▶ **Work instruction**: Please repeat only the stretch of records running from the first line through the line that contains "Click the NEW".

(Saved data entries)

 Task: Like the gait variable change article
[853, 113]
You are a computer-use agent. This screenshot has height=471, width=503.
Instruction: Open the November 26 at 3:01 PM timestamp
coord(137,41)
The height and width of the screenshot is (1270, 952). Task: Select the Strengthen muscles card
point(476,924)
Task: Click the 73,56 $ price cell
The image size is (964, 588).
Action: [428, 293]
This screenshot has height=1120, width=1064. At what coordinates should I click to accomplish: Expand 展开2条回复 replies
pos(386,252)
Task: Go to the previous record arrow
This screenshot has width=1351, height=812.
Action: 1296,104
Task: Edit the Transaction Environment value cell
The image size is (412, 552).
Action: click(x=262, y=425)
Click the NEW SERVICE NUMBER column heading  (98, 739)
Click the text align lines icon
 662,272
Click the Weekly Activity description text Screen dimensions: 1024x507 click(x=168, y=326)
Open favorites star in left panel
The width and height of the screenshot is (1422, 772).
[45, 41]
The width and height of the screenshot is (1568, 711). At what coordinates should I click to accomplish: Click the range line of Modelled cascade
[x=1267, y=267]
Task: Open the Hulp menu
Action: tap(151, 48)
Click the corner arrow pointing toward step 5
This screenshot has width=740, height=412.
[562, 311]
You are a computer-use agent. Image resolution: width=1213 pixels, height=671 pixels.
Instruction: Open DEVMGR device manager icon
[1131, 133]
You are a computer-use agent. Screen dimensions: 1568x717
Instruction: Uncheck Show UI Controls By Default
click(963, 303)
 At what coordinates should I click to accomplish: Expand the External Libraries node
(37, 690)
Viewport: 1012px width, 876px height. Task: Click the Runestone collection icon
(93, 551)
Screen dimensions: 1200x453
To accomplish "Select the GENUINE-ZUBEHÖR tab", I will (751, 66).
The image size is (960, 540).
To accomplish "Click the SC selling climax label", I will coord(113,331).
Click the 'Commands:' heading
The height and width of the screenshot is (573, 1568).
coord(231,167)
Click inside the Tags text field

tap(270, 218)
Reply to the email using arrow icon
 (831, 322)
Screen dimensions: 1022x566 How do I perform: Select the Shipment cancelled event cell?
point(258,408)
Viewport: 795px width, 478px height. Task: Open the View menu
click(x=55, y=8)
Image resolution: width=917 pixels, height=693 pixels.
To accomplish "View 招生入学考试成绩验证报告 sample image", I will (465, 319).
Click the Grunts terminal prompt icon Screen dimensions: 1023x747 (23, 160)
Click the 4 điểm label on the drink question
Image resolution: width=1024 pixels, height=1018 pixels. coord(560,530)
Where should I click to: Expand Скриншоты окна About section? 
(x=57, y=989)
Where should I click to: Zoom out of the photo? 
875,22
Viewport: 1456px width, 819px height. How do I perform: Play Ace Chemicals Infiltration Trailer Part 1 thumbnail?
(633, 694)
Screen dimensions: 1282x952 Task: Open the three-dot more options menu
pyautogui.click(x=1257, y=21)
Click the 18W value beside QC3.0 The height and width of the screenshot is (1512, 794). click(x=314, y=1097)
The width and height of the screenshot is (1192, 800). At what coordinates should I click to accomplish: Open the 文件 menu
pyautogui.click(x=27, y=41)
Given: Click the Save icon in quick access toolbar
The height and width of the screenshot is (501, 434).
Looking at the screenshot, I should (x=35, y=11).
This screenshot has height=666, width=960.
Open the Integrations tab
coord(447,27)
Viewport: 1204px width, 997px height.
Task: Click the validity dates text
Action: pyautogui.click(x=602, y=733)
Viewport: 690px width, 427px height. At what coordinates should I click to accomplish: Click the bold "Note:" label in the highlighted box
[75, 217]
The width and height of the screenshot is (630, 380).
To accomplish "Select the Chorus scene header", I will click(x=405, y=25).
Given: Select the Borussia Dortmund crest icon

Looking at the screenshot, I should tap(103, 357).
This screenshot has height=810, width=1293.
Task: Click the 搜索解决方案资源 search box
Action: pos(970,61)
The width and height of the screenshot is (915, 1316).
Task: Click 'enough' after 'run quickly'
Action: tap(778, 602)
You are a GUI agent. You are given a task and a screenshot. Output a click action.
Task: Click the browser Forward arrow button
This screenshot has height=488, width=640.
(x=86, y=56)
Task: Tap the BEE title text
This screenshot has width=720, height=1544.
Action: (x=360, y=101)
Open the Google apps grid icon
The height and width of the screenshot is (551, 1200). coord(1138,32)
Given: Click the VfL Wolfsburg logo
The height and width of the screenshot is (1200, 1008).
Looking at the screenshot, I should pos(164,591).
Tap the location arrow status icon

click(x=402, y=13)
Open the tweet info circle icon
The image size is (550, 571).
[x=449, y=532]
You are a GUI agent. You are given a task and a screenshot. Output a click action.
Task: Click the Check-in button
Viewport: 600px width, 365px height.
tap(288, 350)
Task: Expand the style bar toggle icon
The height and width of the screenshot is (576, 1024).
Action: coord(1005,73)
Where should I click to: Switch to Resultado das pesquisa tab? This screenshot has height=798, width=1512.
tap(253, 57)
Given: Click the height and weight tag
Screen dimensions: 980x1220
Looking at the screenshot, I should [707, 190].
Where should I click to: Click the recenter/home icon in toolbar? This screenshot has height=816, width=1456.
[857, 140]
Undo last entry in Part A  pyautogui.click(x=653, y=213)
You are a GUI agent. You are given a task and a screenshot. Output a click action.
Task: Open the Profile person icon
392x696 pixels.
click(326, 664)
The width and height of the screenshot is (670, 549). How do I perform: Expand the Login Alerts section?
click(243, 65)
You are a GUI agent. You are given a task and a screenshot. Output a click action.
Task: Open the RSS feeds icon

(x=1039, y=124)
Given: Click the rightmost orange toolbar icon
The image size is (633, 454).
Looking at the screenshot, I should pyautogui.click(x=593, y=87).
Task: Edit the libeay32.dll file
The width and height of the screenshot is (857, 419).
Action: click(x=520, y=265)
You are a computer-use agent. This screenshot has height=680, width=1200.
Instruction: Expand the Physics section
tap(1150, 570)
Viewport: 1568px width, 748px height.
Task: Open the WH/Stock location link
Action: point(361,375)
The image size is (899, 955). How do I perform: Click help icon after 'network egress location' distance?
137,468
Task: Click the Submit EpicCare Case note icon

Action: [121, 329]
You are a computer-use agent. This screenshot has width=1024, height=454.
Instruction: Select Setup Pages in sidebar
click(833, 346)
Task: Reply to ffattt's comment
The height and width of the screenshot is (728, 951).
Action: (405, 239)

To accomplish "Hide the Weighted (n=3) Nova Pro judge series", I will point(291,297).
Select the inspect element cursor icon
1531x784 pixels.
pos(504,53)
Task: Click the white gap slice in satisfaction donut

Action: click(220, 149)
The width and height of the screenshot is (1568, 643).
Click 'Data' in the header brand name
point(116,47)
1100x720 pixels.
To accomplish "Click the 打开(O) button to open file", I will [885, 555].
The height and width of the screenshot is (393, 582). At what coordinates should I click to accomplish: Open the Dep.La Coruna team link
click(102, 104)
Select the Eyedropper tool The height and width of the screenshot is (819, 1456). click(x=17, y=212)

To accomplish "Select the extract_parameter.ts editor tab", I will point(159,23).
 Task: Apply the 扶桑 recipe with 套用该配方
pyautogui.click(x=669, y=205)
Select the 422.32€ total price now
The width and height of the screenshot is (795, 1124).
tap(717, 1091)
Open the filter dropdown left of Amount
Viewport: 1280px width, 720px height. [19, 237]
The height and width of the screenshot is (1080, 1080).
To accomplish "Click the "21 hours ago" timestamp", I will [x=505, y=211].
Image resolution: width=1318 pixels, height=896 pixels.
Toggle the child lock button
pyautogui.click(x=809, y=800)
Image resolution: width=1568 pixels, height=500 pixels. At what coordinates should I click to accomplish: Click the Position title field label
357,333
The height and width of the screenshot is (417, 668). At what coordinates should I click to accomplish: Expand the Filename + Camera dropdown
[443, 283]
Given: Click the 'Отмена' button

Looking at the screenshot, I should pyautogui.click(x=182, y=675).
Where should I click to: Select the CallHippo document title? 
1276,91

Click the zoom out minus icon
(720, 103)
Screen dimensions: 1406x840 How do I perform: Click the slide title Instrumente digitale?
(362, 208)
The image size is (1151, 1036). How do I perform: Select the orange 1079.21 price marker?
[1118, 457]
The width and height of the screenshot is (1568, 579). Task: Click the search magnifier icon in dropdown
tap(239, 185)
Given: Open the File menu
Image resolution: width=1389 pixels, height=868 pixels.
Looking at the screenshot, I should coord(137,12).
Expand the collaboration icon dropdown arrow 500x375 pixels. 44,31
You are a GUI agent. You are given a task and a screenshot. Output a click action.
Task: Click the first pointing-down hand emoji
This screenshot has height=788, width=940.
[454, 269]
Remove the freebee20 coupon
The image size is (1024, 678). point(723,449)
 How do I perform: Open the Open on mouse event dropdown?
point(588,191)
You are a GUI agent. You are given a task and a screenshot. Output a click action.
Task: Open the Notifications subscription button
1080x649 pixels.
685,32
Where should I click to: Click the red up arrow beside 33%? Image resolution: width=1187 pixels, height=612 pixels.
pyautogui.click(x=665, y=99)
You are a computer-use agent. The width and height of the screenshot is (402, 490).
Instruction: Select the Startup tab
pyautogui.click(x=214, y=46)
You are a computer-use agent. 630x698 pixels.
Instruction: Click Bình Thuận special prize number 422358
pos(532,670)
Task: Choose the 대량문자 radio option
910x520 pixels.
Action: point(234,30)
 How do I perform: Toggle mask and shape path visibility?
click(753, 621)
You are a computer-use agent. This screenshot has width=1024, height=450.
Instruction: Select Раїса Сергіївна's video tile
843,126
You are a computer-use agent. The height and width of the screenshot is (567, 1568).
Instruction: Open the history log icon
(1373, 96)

▶ **Output of the task**:
 Task: Like the gait variable change article
[853, 113]
You are a computer-use agent. This screenshot has height=471, width=503.
Instruction: Open the November 26 at 3:01 PM timestamp
coord(137,41)
The height and width of the screenshot is (1270, 952). Task: Select the Strengthen muscles card
point(476,924)
Task: Click the 73,56 $ price cell
The image size is (964, 588).
Action: [428, 293]
This screenshot has height=1120, width=1064. At what coordinates should I click to accomplish: Expand 展开2条回复 replies
pos(386,252)
Task: Go to the previous record arrow
This screenshot has width=1351, height=812.
Action: 1296,104
Task: Edit the Transaction Environment value cell
The image size is (412, 552).
Action: click(x=262, y=425)
Click the NEW SERVICE NUMBER column heading  (98, 739)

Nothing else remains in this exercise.